Only on sufficiently obscurring terrain dense tables.

Honestly I'd like obscurring to go away because it's made terrain too binary in that people want to be behind it but almost never in or on it.


I just miss cover saves. It was straightforward, and you either had them or didn't.
The current mess is a result of GW trying to hard with terrain and failing badly.

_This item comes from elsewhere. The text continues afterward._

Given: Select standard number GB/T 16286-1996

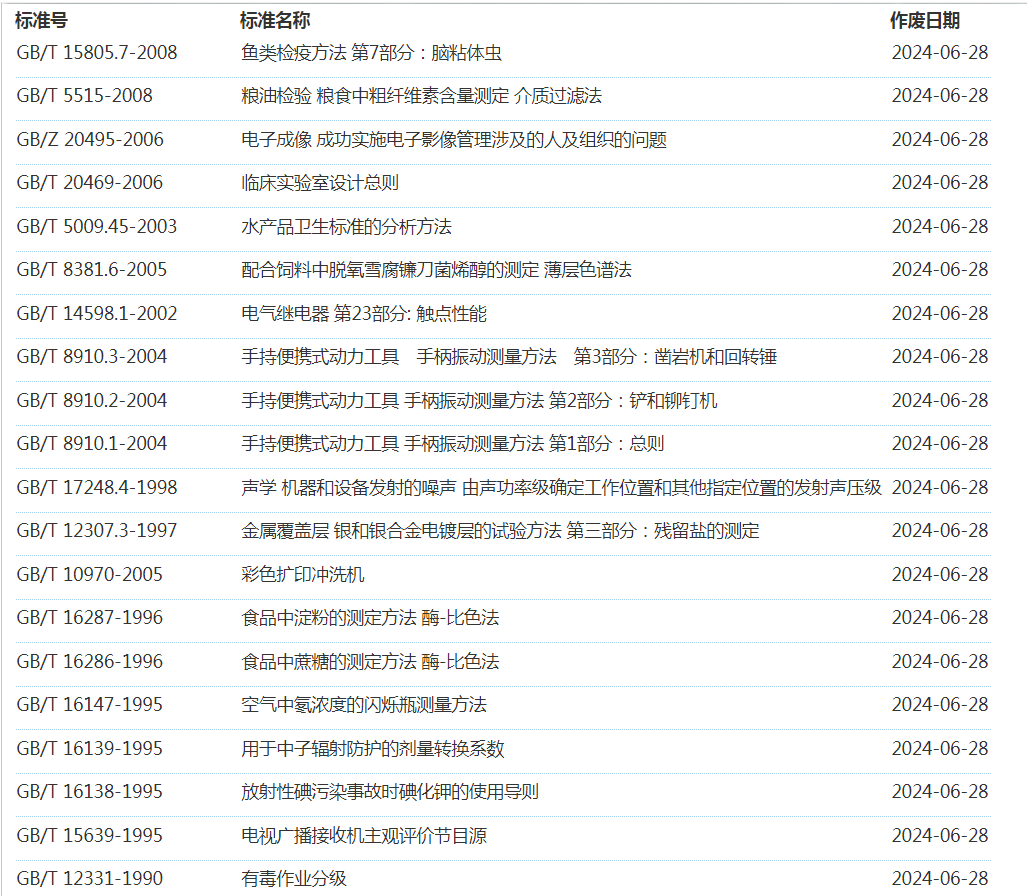Looking at the screenshot, I should pyautogui.click(x=90, y=662).
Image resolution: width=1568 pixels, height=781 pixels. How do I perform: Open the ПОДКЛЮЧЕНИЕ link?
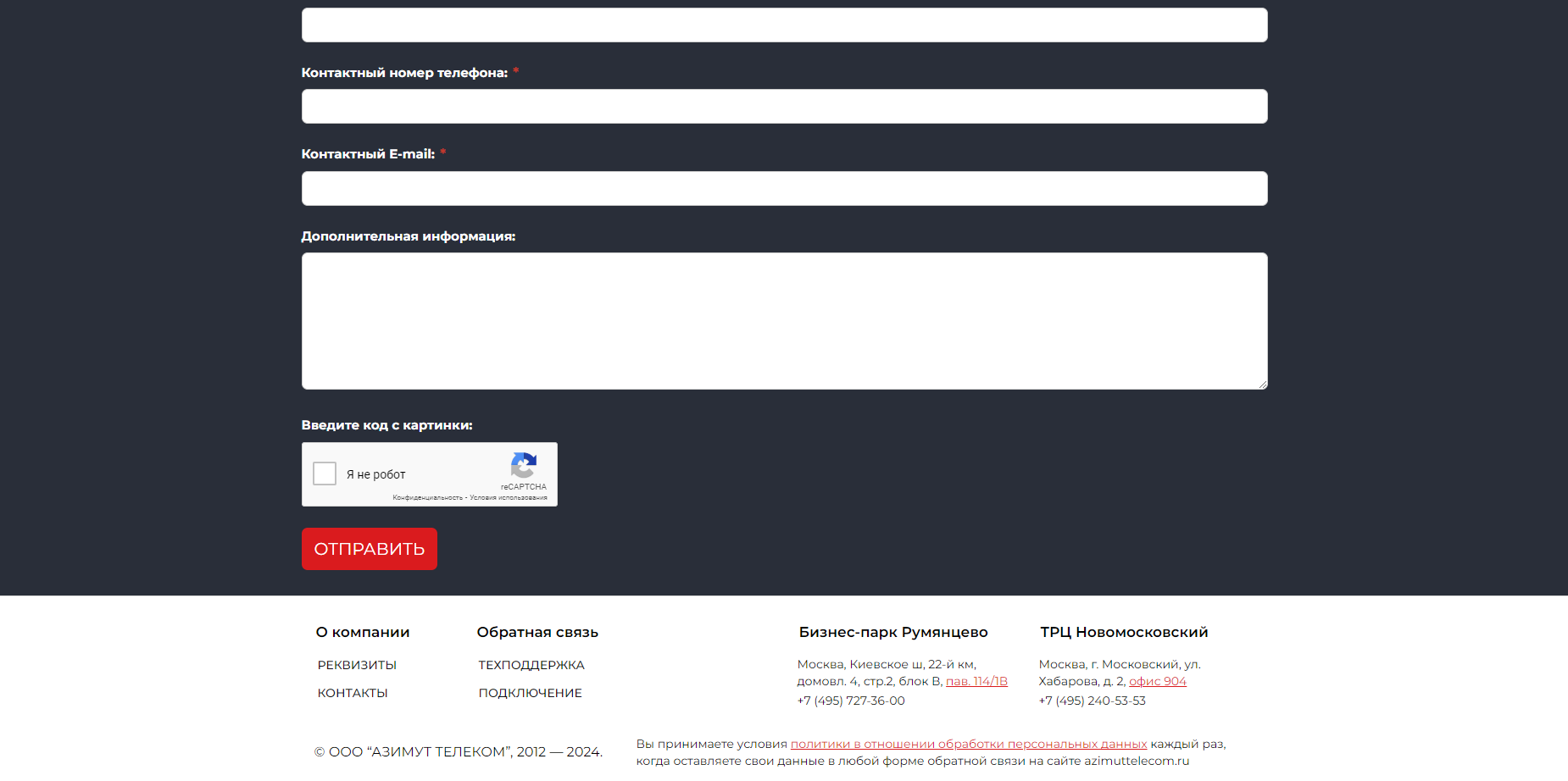(531, 692)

Not at realism, but at trying to do too much with it and trying to force GW brand terrain kits rather than the former (more realistic) concession that they'll never know what terrain real people are using (or how they're using it).

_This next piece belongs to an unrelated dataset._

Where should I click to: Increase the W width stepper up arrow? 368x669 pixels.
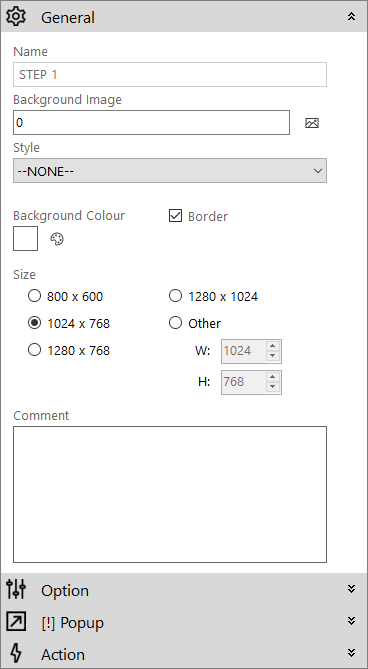pyautogui.click(x=273, y=346)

The pages of this that and the other cover and examples of what might have which rules is just a failure.


Bingo

9th ed terrain rules were an attempt by GW to make up for the fact that the 8th ed terrain rules were basically non existent.

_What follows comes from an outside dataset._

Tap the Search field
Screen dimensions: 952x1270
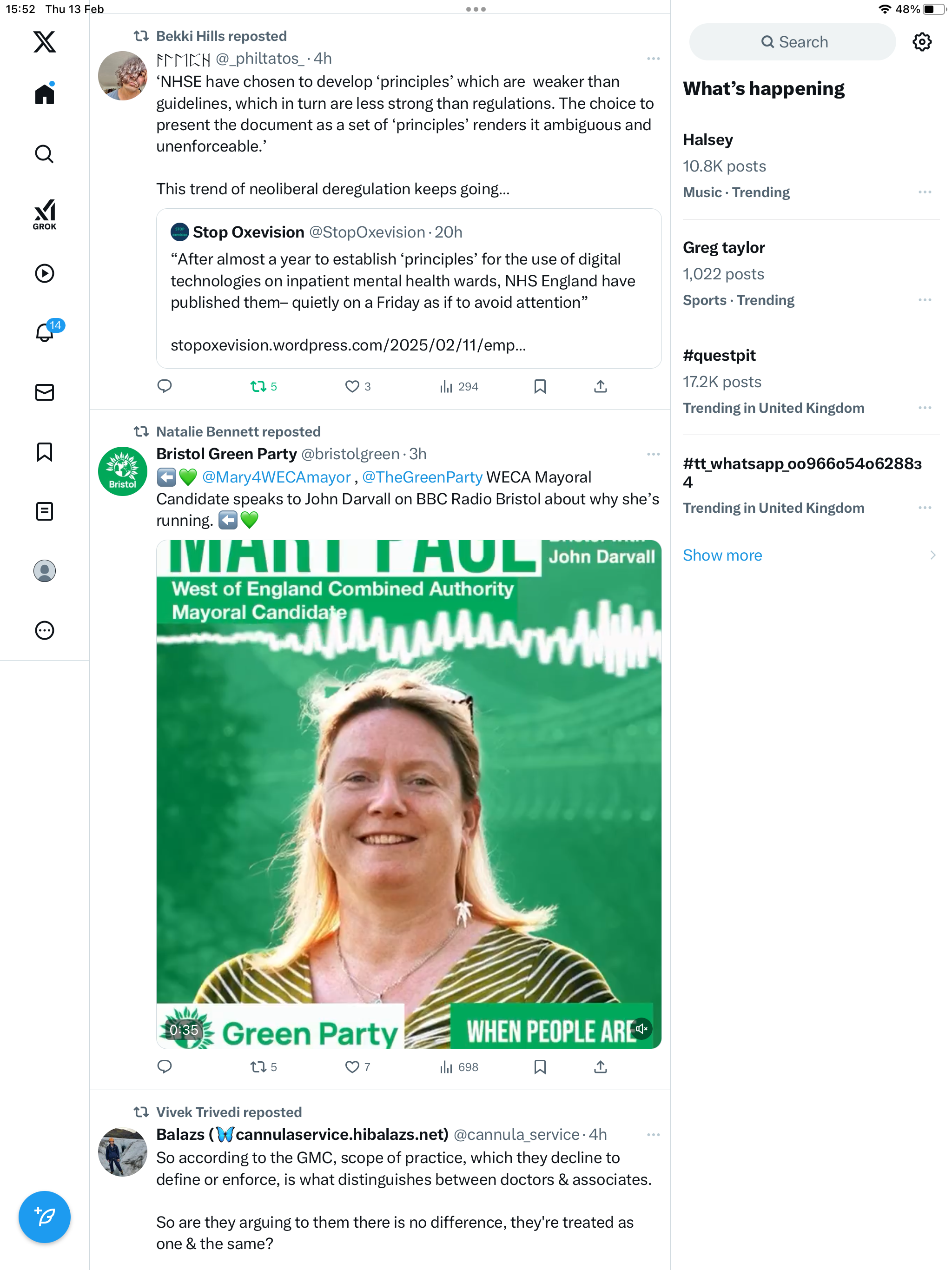click(793, 42)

The terrain height of 9th VS area terrain and solid terrain of pre-8th is a personal gripe of mine. when it takes an entire paragraph in the main rule book to explain heavy cover so that tourney players will not abuse it. there is a problem with the game design.

The idea of AP reduction and wonky terrain modifiers is lifted directly from WHFBs, there are many reasons why i didn't play it and that is one of them.

All or nothing saves, hard cover saves and true blocking LOS terrain helped reduce the lethality of turn 1 alpha strikes and promoted player interaction with the terrain.

The real problem always lies with the lack of adequate amounts of terrain in most games prior to 8th especially at tournaments.

For 40K i like how it works prior to 8th, 8th even works on a macro scale for enormous battles (we use it for our epic rules). i also enjoy other games that use more and less complex rules. Dust is a throwback to 4th ed terrain rules (it's Andy Chambers so not a surprise) all area terrain block LOS unless you are in it and within 4" of an edge to look/shoot out, infinity uses a modifier to hit that also boosts saves so long as you are actively using the terrain (up against it and the shots must travel across the terrain piece to the target). in battletech it provides a to hit modifier or completely blocks LOS based on height of the terrain. additionally hits that land on the obscured area of the target hit the terrain instead.